Un livre sur Mélanie Cabay
À l’été 1994, Foglia couvrait la Coupe du monde de Soccer, qui se déroulait pour la première fois dans un pays où tout le monde se crisse du soccer. Moi aussi je me crissais du soccer, ce qui ne m’empêchait pas de lire tous les comptes rendus de Foglia. Ma mère était abonnée à La Presse, mais je ne me souviens pas l’avoir vue lire le journal. Elle faisait les mots croisés en déjeunant. En ce qui me concerne, j’épluchais le cahier des sports minutieusement, je connaissais la moyenne au bâton de chacun des frappeurs des Expos, et la moyenne de points mérités de chacun des lanceurs. Pour le reste, je me contentais de survoler les manchettes. Je ne lisais en entier que les articles qui parlaient de Mélanie Cabay.
À l’été 1994, je me demandais souvent qui avait tué Mélanie Cabay.

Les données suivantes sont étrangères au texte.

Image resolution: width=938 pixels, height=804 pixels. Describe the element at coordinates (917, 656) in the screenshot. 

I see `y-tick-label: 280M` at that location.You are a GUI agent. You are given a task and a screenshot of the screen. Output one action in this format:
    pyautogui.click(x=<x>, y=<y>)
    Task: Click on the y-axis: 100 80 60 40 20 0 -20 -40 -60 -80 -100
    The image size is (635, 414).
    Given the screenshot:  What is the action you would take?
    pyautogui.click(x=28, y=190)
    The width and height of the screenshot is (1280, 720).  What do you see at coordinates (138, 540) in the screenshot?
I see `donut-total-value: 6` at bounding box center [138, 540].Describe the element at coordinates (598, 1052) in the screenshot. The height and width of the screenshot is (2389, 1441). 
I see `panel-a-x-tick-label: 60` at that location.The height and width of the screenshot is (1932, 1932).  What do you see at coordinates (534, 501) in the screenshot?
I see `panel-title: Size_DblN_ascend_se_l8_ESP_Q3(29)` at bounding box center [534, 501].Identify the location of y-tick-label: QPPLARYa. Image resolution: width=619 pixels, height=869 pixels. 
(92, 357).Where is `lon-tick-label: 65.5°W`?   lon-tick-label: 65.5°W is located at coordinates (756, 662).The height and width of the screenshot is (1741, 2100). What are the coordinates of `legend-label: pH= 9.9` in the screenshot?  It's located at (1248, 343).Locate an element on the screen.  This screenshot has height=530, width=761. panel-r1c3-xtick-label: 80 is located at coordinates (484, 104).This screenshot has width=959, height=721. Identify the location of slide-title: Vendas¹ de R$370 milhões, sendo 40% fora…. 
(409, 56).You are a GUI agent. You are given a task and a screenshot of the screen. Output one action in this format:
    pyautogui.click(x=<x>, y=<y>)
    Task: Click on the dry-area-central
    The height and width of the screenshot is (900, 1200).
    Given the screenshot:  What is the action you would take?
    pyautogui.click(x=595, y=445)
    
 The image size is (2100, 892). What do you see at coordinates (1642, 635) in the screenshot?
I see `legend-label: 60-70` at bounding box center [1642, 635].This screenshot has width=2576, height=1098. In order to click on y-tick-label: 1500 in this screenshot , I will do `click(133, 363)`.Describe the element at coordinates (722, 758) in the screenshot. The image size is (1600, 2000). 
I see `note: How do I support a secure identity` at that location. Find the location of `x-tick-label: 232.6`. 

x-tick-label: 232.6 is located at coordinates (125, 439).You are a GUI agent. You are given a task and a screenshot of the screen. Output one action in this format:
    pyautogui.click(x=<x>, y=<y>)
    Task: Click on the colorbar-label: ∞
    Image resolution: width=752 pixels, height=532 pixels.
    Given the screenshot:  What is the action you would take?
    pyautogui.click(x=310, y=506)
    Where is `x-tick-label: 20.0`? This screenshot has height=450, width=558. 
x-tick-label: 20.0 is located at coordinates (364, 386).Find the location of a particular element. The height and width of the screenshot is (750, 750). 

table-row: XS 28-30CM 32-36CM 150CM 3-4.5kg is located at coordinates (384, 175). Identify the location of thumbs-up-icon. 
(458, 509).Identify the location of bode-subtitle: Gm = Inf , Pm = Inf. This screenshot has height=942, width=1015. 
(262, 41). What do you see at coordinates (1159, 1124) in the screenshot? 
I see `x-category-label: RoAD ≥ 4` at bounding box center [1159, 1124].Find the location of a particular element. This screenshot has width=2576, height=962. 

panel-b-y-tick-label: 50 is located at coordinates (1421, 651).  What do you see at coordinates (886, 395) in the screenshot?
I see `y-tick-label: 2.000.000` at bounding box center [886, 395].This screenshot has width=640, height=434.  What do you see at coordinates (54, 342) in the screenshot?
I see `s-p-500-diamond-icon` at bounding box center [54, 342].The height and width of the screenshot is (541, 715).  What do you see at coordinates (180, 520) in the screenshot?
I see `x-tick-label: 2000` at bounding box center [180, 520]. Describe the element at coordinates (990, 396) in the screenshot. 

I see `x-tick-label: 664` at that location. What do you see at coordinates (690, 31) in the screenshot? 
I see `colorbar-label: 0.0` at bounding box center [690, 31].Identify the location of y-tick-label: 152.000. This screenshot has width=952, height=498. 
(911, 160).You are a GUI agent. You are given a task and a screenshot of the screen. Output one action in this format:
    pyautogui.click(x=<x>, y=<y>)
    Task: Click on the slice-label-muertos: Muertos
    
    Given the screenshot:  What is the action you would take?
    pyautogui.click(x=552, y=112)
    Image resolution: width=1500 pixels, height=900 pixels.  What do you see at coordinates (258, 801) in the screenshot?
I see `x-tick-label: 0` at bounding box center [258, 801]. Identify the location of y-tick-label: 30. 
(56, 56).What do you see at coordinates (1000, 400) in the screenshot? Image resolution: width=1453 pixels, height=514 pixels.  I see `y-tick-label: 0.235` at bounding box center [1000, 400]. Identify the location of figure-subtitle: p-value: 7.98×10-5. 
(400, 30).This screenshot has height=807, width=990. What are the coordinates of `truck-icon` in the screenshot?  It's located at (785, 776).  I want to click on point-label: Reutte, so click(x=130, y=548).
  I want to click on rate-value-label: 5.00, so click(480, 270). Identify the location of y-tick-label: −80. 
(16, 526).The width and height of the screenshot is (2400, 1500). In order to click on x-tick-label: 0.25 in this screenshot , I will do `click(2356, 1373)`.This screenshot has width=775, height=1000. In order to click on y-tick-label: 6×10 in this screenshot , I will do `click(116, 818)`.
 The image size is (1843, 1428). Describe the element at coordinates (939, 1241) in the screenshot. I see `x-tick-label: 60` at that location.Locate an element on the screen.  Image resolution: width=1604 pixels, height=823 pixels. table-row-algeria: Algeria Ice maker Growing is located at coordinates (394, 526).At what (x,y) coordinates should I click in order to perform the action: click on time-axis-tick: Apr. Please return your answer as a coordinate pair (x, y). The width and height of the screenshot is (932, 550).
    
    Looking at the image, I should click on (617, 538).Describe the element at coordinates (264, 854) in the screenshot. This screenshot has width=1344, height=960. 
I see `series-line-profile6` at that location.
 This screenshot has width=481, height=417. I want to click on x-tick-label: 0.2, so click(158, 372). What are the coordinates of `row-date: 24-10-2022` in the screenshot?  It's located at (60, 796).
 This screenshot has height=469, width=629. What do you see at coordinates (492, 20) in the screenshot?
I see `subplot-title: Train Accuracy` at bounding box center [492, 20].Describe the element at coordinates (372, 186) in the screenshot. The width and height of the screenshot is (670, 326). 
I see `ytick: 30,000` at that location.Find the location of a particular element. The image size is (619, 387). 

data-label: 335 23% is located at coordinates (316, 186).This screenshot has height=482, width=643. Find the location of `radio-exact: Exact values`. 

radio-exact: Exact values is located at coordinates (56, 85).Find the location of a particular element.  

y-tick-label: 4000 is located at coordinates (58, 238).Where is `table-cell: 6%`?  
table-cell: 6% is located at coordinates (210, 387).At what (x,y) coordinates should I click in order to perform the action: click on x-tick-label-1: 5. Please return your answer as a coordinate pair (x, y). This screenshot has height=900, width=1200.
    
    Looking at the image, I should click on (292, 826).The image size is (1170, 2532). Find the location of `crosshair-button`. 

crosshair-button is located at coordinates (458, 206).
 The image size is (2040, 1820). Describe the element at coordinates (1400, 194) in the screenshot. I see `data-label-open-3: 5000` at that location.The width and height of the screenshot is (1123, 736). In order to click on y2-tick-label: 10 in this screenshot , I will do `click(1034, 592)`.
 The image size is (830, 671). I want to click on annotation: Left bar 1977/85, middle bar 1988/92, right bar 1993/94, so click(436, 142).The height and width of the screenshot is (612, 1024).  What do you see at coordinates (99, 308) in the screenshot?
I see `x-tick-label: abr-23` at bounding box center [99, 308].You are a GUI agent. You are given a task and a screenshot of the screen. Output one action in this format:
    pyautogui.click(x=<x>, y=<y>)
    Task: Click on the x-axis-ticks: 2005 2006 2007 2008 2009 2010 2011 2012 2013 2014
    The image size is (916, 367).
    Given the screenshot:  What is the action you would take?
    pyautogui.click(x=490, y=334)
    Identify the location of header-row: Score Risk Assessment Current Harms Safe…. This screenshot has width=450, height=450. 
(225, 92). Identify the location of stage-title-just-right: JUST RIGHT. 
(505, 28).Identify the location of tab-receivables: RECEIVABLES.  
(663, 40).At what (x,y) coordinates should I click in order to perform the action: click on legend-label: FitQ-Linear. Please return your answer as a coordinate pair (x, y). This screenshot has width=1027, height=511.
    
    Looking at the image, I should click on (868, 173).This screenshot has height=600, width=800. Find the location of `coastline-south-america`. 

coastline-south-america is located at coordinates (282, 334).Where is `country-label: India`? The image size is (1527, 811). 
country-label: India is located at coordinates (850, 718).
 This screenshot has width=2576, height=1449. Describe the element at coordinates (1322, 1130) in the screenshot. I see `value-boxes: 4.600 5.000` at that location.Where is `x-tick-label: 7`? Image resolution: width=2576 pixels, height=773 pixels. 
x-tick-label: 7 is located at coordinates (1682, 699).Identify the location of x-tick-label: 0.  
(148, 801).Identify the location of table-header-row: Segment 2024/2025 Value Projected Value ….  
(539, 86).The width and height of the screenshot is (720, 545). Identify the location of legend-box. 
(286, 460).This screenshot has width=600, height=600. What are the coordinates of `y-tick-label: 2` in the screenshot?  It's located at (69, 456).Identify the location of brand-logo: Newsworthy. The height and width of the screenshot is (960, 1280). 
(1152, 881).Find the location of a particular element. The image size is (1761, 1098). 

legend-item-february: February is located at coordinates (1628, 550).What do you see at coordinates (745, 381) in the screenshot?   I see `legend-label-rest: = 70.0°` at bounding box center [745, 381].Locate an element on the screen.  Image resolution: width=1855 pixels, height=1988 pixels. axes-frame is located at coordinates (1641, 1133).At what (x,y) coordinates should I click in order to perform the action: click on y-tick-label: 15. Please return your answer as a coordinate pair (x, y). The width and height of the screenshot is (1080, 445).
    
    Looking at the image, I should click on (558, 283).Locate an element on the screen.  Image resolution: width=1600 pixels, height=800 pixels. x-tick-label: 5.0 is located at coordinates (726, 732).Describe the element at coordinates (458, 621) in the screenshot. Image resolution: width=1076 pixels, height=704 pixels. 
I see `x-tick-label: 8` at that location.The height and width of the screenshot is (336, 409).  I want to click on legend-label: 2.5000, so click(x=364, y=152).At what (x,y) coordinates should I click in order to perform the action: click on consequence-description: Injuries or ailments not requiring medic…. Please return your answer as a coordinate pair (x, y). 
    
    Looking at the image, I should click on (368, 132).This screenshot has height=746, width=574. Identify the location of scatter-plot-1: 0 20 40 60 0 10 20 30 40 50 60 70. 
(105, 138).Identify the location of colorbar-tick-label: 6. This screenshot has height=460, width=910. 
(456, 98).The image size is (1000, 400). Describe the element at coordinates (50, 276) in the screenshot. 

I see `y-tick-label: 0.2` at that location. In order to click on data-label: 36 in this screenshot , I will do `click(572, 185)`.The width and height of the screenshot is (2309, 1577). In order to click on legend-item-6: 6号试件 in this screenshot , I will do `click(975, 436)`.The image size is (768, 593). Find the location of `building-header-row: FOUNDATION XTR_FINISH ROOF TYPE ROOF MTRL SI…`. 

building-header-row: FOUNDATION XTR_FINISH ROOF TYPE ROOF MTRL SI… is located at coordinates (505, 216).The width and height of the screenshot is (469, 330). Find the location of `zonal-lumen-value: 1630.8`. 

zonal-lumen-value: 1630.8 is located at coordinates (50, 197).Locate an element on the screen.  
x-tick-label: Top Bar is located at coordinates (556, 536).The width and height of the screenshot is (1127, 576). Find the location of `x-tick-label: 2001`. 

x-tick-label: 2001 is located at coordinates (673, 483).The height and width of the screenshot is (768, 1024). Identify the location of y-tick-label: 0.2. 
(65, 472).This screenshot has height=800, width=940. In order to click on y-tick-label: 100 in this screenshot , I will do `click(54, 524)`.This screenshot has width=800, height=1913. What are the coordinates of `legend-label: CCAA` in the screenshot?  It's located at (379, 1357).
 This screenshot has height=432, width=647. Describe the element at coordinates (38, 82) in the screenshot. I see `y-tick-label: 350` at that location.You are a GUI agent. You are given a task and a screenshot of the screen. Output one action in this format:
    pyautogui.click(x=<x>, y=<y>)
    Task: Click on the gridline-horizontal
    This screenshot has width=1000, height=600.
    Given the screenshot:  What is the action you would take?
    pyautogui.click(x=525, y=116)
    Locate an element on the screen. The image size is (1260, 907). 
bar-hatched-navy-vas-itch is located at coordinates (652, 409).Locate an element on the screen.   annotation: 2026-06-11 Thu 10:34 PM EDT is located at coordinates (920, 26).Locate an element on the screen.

C'est avec sa verve habituelle que François Blais aborde de plein fouet un sujet difficile et douloureux, celui de la disparition de Mélanie Cabay, survenue le 22 juin 1994. En fait, la disparition et la mort de la jeune femme servent de prétexte à un récit hybride, qui allie enquête policière et réflexions personnelles. Devant la violence faite à des dizaines de jeunes femmes, devant l'incapacité des forces de l'ordre à résoudre ces crimes odieux, François Blais répond avec un mélange de vulnérabilité et de sens critique qui secouent le lecteur. Si les souvenirs de cet été 1994 permettent un voyage dans le temps à la François Blais, la nostalgie est ici teintée de douleur, voire de culpabilité. Ces jeunes femmes qui disparaissent, ces Mélanie, Kristina, Karine ou Rosiana, François Blais les ramène à notre mémoire, leur redonne vie quelques instants, le temps de se dire qu'elles auraient pu être ses sœurs, ses copines, ses professeures. L'enquête qu'a menée François Blais auprès des membres de la famille de Mélanie Cabay, les échanges qu'il a eus avec ses amies et amis, de même que ses lectures minutieuses de tout ce qui concerne ce douloureux épisode n'ont rien de voyeur ou d'opportuniste. Au contraire, la tendresse et la douceur que l'auteur manifeste pour Mélanie, et avec elle, envers toutes les jeunes filles évoquées, rappellent en fin de compte qu'au-delà des statistiques et des “cold cases” se dissimulent des vies remplies de sourires, de promesses et de quotidien heureux.